Government at all levels was as affected by the pandemic as every other organization. And as the need for social isolation disappeared, it needs to be as open as others to the hybrid schedules many private businesses and nonprofits are offering their employees.
Instead, politics being politics, especially at the federal level there has been a push to force all employees to spend all of their 40 hours a week in the office, apparently for old times’ sake. And certainly to attempt to appear tough on that wimpy working-from-home nonsense.
Objectively, this is the wrong approach to being open to best practices, which are a matter of logic, not vibes. And that’s why, as the nonprofit news site CalMatters reports, “Proponents of remote work for California state employees are celebrating a new state audit that finds having employees work from home could save the state hundreds of millions of dollars in real estate and facilities costs.”
That’s right. It’s not a great time to be invested in commercial real estate. But companies across the Golden State are finding tremendous savings in rent and ownership costs when their employees can work remotely some or all of the time. Why shouldn’t government save the taxpayers money as well?
“Gov. Gavin Newsom appears to have arbitrarily ordered workers back to the office without using specific rationale such as data on worker productivity, according to a newly released report from the California state auditor’s office,” CalMatters adds.
That’s because the governor, like the president, wants to appear to have a get-tough attitude regarding in-person work. Not because it’s logical, or has the data behind it — rather, because it’s the way we always did things before.

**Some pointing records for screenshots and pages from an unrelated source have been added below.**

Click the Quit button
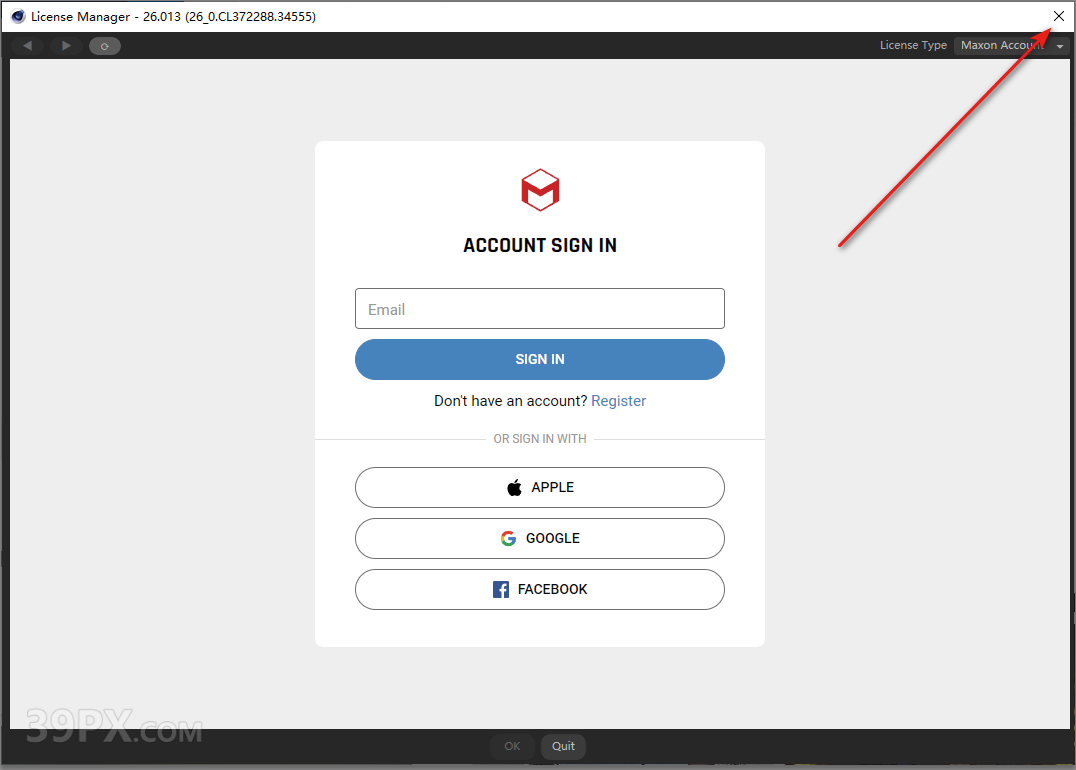 [563, 746]
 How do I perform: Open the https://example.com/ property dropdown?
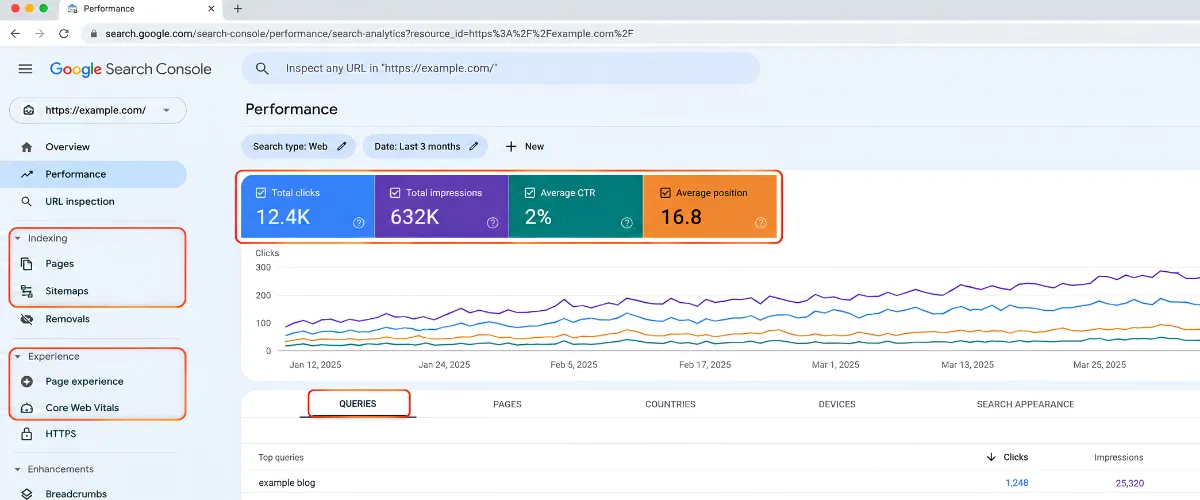97,110
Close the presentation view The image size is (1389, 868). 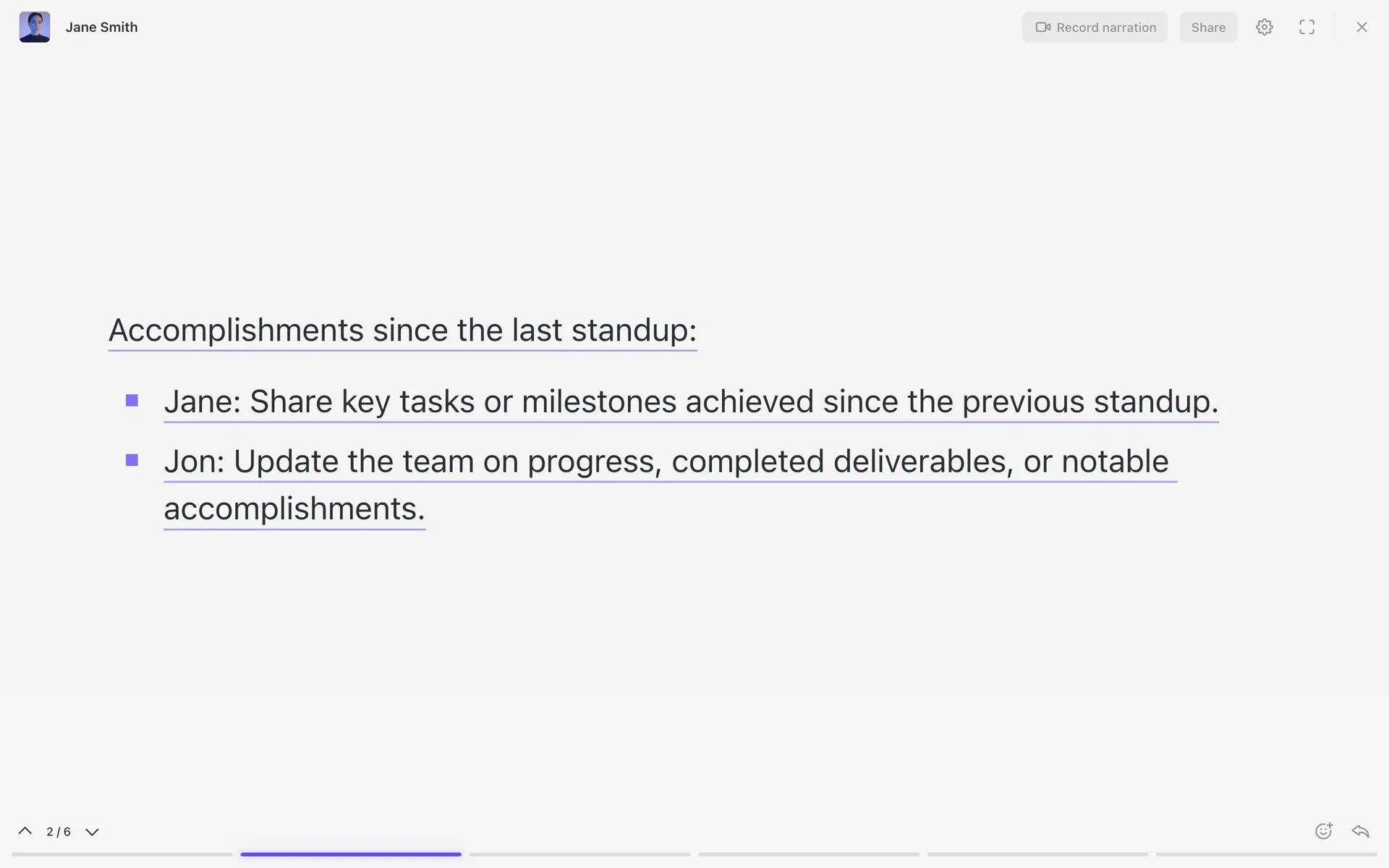(x=1362, y=27)
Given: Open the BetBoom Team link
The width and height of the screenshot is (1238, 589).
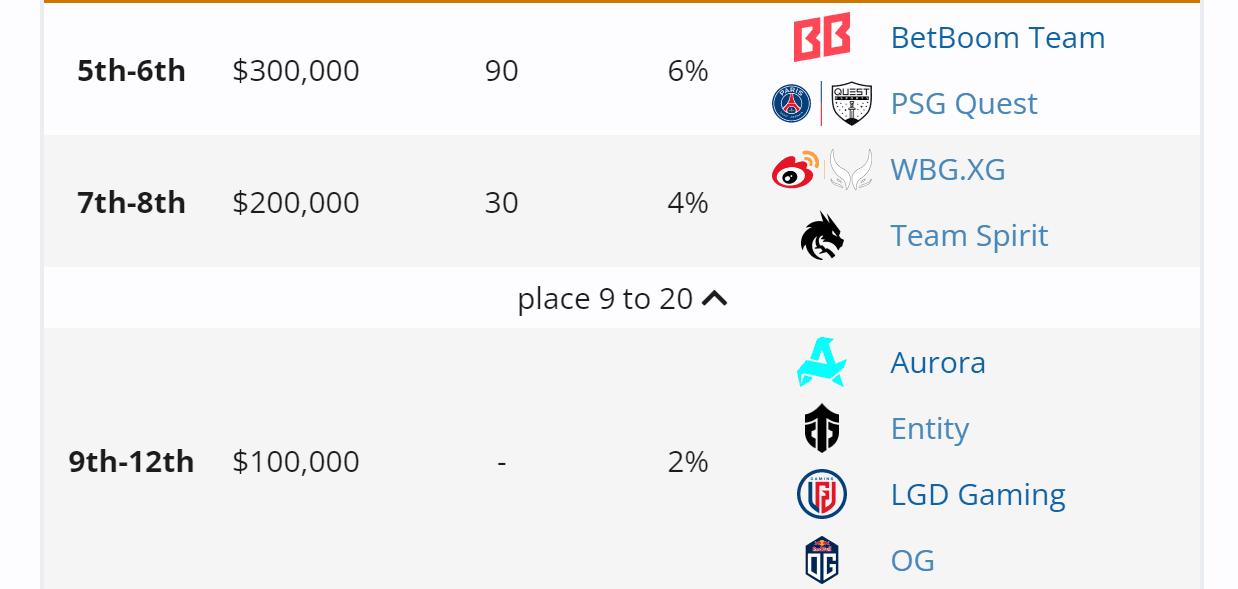Looking at the screenshot, I should [997, 38].
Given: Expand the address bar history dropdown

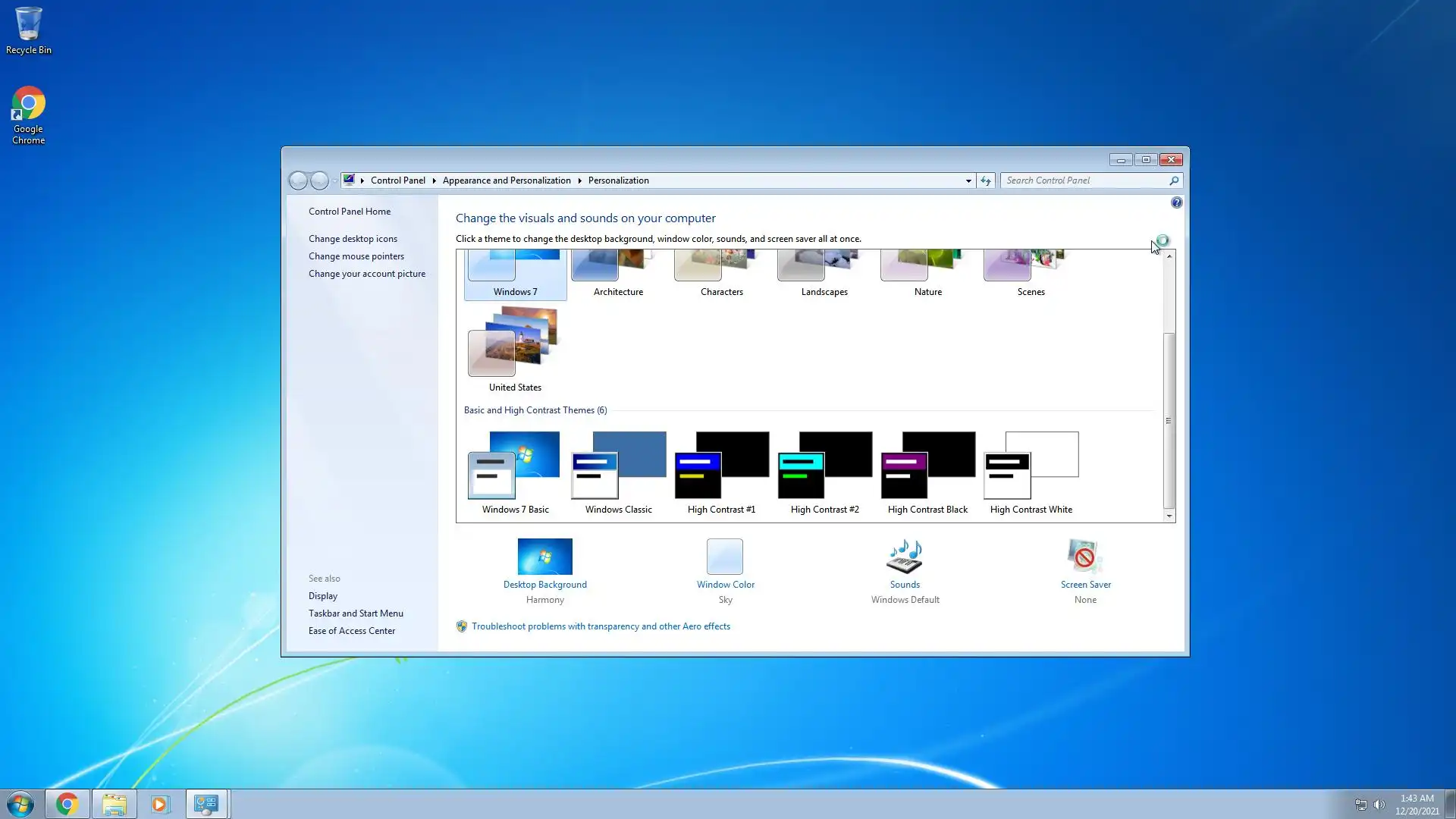Looking at the screenshot, I should (968, 180).
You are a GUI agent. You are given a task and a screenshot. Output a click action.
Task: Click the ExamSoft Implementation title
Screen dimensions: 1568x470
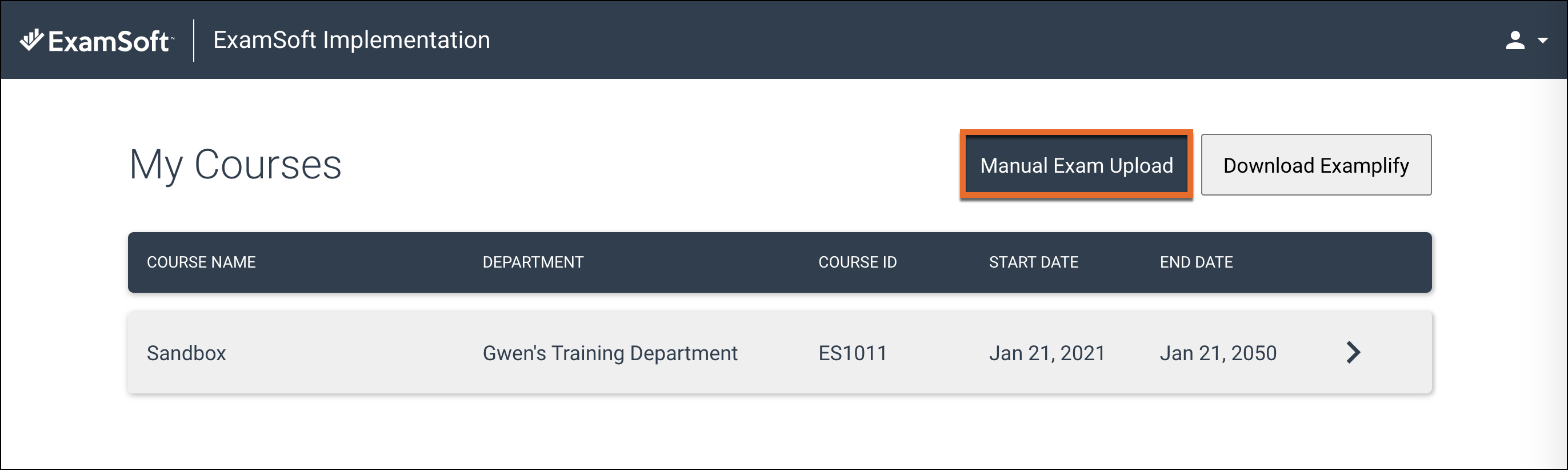click(351, 40)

But the apolitical State Auditor Grant Parks, who has no need to look macho, says that California could save its taxpayers as much as $225 million per year and lower the need for office space by nearly a third if it asks employees to be in the office two days a week while working remotely three days a week.
“In general, we determined that a one‑size-fits-all approach to telework is counter to state policy and may limit opportunities for significant cost savings,” Parks wrote.
There are many benefits to working in person. You can’t run a DMV office by Zoom. But the state needs to be as open to the many benefits of flexible work options for some of its employees as other organizations are. Happier workers and big savings equals happier taxpayers, too.